Combining forms and stress

English has quite a few combining forms ending in <o>. These are used mainly in scientific and technical terms. Usually the main stress of the resulting word is on the second part of the compound and the combining form gets a secondary stress. Here are some examples:

aeronautics /%e@r@"nO:tIks/
biotechnology /%baI@Utek"nQl@dZi/
cardiothoracic /%kA:di@UT@"r{sIk/
haemoglobin /%hi:m@"gl@UbIn/
isometric /%aIs@"metrIk/
neurophysiology /%njU@r@U%fIzi"Ql@dZi
socio-economic /%s@Usi@U%i:k@"nQmIk/

Notice that the o in some of the words can be pronounced /@/ and in others it can't.

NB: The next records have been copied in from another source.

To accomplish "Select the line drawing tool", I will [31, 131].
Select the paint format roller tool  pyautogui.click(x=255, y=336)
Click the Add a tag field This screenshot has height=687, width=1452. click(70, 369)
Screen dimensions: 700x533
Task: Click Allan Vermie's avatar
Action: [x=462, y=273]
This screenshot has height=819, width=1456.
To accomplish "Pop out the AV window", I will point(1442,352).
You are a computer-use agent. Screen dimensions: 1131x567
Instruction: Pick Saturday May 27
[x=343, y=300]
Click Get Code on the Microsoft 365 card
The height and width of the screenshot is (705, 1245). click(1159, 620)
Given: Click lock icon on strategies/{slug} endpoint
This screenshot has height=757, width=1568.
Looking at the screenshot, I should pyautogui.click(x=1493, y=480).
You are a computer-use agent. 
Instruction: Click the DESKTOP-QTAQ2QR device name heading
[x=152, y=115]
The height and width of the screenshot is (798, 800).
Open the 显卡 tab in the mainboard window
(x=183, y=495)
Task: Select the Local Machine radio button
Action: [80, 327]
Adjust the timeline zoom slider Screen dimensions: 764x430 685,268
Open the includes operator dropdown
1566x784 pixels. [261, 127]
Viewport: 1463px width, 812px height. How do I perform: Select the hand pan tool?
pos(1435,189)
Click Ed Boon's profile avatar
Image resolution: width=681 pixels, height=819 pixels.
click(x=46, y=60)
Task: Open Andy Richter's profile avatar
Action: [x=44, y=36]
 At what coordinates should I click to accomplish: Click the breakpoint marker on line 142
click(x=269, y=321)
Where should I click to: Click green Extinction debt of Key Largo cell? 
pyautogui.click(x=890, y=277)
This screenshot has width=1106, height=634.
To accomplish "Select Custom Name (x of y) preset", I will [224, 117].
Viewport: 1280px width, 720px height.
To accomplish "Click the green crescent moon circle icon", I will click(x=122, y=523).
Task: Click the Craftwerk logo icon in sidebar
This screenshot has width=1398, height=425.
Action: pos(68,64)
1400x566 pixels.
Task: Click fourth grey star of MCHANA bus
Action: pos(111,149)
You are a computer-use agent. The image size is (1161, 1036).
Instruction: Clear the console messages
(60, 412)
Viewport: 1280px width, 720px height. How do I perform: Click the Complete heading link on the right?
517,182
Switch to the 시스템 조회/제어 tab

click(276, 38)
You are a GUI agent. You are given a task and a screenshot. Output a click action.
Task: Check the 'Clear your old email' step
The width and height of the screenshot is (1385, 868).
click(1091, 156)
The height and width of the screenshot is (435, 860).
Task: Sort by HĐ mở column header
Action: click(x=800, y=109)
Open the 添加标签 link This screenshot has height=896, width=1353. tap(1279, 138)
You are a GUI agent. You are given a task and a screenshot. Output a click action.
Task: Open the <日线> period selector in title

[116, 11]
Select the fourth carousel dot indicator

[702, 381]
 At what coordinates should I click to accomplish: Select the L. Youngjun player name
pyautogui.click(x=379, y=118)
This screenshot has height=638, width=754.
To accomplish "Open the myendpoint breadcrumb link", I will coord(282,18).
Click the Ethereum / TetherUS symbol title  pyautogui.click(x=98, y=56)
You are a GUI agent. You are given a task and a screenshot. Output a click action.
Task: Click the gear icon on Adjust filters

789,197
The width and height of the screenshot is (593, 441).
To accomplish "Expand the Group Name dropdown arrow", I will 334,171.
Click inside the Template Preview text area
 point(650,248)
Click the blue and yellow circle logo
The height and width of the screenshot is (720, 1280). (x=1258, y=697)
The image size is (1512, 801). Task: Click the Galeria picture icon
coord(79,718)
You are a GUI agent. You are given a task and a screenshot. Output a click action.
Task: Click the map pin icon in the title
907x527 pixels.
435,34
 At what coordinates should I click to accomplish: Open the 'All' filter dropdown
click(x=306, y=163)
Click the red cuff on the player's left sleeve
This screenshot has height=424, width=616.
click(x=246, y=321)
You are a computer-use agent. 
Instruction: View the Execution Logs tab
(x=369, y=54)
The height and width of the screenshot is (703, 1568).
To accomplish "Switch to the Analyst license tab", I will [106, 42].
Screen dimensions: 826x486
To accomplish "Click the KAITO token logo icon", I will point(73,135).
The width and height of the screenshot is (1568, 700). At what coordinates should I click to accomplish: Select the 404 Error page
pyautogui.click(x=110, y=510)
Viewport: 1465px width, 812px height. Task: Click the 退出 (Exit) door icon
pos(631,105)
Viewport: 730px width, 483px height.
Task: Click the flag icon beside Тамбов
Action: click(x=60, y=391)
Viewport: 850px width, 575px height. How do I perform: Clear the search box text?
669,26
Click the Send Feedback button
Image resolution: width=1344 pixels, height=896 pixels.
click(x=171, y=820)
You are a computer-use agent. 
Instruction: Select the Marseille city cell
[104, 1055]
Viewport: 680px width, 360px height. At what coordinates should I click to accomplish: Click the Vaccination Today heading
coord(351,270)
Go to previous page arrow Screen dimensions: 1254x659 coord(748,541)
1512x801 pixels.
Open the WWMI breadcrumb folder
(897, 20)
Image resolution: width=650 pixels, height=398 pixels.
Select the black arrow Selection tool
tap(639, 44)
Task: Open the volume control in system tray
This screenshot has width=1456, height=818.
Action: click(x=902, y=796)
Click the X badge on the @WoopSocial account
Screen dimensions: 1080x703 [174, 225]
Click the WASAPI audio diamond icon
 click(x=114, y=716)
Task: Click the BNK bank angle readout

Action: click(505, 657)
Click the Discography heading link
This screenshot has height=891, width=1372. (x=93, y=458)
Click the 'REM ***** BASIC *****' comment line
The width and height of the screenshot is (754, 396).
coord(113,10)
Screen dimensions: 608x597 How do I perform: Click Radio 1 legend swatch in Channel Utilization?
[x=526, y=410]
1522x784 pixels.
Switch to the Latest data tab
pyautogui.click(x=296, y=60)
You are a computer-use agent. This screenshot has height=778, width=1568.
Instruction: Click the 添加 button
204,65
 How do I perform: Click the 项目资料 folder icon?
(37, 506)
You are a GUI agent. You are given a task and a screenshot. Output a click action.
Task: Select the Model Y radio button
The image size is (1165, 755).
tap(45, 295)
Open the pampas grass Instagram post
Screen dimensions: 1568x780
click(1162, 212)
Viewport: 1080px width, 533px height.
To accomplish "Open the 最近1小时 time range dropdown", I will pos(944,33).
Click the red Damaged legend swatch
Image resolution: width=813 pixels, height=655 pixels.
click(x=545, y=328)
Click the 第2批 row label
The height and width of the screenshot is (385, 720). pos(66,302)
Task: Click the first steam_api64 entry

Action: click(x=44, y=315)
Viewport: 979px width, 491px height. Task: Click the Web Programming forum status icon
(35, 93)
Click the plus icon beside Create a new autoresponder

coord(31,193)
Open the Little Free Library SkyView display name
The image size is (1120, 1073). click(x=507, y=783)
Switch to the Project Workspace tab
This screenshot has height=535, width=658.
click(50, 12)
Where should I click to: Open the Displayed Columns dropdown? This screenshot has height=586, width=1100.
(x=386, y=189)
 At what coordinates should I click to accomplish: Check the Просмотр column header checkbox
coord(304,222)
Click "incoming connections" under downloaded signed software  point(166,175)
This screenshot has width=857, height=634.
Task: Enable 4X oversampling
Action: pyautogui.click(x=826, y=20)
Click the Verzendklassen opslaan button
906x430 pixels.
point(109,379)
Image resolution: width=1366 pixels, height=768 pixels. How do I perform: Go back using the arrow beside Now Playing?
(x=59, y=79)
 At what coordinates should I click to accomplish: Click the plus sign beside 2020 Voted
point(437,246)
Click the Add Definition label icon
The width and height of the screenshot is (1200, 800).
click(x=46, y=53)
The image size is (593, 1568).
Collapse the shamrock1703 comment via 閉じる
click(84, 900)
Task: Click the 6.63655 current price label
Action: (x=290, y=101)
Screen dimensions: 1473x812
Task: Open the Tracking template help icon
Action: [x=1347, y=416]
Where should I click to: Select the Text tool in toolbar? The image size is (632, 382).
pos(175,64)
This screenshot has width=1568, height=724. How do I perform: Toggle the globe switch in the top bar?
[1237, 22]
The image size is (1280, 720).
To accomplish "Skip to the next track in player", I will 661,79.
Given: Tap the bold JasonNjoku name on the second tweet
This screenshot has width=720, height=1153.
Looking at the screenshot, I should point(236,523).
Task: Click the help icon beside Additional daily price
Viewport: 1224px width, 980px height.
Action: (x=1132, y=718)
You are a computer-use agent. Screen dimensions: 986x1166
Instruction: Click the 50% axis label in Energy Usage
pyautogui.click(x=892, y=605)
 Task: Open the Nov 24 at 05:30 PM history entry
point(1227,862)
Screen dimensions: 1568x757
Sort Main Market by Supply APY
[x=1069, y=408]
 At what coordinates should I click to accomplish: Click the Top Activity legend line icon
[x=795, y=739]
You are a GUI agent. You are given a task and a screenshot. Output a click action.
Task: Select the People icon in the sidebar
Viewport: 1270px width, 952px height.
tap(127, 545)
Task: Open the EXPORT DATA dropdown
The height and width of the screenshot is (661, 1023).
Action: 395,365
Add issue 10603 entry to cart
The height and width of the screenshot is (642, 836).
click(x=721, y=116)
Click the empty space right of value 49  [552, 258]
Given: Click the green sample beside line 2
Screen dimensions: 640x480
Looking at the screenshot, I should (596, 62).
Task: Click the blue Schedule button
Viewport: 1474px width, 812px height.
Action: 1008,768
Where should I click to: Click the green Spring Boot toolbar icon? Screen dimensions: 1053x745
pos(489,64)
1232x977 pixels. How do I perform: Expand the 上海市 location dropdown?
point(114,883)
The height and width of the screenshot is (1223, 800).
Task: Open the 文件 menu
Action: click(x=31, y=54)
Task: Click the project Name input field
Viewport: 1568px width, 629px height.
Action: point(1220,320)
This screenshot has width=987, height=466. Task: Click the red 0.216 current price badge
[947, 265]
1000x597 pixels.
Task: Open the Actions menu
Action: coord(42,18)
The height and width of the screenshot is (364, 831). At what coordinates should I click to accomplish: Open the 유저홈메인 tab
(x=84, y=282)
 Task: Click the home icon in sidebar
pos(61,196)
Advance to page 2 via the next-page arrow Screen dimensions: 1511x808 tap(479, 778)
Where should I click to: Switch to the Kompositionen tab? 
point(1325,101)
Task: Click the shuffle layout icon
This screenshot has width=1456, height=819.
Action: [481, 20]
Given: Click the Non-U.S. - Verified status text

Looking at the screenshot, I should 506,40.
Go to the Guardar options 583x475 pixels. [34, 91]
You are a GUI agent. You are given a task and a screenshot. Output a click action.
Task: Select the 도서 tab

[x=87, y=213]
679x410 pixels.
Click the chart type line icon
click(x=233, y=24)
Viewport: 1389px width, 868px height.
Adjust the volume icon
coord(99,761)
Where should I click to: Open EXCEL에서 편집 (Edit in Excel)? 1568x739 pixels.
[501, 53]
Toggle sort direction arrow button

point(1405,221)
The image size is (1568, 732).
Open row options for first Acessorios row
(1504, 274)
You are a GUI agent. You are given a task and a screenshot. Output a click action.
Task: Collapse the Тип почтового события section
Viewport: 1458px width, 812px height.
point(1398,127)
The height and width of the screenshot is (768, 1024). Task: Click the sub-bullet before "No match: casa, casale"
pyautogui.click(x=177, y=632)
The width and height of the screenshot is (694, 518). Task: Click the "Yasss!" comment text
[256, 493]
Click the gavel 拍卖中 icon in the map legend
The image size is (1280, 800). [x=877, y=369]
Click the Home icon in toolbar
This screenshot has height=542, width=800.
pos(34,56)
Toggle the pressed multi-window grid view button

Any ideas why? The answer is that if the next syllable is the main stress then /@/ is OK (but not obligatory). If the next syllable is unstressed or bears a secondary stress, you can't have /@/.

Now look at these words:

aerodrome /"e@r@dr@Um/
biosphere /"baI@UsfI@/
cardiogram /"kA:di@Ugr{m/
isobar /"aIs@bA:/
psychopath /"saIk@p{T/
sociolect /"s@Usi@Ulekt/

These don't conform to the stress pattern above. But notice that in all of them, the second part (after the combining form) is only a single syllable. If this is the case, the combining form itself tends to get the main stress.